In rechtlicher Hinsicht wird im angefochtenen Bescheid sodann ausgeführt, eine gewerbliche Tätigkeit liege bereits in der Vorbereitungsphase, sohin vor Erzielung der ersten Einnahmen vor, wenn sich der innere Entschluss des Steuerpflichtigen zur Aufnahme der werbenden Betätigung durch entsprechende Handlungen dokumentiere und der Steuerpflichtige zielstrebig auf die Betriebseröffnung hinarbeite. Bei einer sich über mehrere Jahre erstreckenden Vorbereitungsphase werde besonders darauf zu achten sein, ob die Handlungen des Steuerpflichtigen die eindeutige Absicht der künftigen Betriebseröffnung erweisen.

### Bereitgestelltes Material
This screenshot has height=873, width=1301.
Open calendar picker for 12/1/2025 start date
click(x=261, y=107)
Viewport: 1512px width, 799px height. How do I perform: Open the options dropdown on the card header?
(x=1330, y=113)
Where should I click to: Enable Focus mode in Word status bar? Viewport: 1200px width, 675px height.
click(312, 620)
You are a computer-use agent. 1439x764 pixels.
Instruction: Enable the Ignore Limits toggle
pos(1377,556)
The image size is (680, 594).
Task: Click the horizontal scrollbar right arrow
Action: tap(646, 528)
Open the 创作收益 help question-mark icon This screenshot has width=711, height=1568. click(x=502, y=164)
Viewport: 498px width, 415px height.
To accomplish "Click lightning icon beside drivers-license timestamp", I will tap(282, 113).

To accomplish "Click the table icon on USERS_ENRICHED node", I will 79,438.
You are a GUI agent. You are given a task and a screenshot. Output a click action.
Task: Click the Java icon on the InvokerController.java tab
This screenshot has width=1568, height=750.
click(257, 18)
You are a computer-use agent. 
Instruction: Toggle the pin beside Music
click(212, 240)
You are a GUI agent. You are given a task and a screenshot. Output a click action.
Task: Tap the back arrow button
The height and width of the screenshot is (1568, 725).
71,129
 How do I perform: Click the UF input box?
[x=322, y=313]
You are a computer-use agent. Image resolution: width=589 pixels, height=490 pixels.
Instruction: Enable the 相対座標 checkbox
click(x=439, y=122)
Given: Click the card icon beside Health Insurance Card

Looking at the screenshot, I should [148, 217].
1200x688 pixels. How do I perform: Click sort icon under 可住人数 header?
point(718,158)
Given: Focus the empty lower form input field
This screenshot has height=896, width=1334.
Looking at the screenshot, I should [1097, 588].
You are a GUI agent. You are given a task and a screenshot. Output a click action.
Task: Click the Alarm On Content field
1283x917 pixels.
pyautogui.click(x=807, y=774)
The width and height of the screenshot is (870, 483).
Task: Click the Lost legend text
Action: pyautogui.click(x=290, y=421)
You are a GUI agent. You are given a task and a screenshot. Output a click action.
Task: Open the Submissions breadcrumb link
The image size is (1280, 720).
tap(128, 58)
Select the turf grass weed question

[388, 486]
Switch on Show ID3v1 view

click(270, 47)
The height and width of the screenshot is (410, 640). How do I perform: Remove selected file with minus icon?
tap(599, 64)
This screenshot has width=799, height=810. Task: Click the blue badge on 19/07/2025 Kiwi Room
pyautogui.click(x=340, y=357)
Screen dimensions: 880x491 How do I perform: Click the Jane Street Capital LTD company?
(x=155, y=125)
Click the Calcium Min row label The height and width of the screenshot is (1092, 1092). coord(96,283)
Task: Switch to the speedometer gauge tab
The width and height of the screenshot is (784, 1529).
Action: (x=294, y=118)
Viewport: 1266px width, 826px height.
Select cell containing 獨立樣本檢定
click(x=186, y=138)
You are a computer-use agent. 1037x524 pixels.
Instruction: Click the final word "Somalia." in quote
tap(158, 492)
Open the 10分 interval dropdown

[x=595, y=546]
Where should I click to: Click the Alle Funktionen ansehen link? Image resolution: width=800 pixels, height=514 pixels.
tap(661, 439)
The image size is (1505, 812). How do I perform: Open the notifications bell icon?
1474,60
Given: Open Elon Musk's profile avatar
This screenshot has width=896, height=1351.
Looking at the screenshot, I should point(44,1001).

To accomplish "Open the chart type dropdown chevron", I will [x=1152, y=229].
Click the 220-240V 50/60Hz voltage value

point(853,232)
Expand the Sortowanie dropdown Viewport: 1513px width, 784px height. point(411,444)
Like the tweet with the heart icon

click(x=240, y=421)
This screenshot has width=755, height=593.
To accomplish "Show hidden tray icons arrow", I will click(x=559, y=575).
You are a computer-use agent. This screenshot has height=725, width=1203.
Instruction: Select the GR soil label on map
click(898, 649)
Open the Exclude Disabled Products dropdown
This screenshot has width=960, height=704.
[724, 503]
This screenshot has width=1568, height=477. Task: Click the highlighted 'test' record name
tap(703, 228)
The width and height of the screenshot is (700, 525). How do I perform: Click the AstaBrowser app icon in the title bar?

### Deine Aufgabe
Aktualisiere den Text zur gewerblichen Tätigkeit von „In rechtlicher Hinsicht“ bis einschließlich „künftigen Betriebseröffnung erweisen.“, indem du „Betriebseröffnung“ durch „Geschäftseröffnung“ ersetzt, und gib diesen Teil wieder. Stütz dich nur auf den Text.

### Schriftliche Antwort
In rechtlicher Hinsicht wird im angefochtenen Bescheid sodann ausgeführt, eine gewerbliche Tätigkeit liege bereits in der Vorbereitungsphase, sohin vor Erzielung der ersten Einnahmen vor, wenn sich der innere Entschluss des Steuerpflichtigen zur Aufnahme der werbenden Betätigung durch entsprechende Handlungen dokumentiere und der Steuerpflichtige zielstrebig auf die Geschäftseröffnung hinarbeite. Bei einer sich über mehrere Jahre erstreckenden Vorbereitungsphase werde besonders darauf zu achten sein, ob die Handlungen des Steuerpflichtigen die eindeutige Absicht der künftigen Geschäftseröffnung erweisen.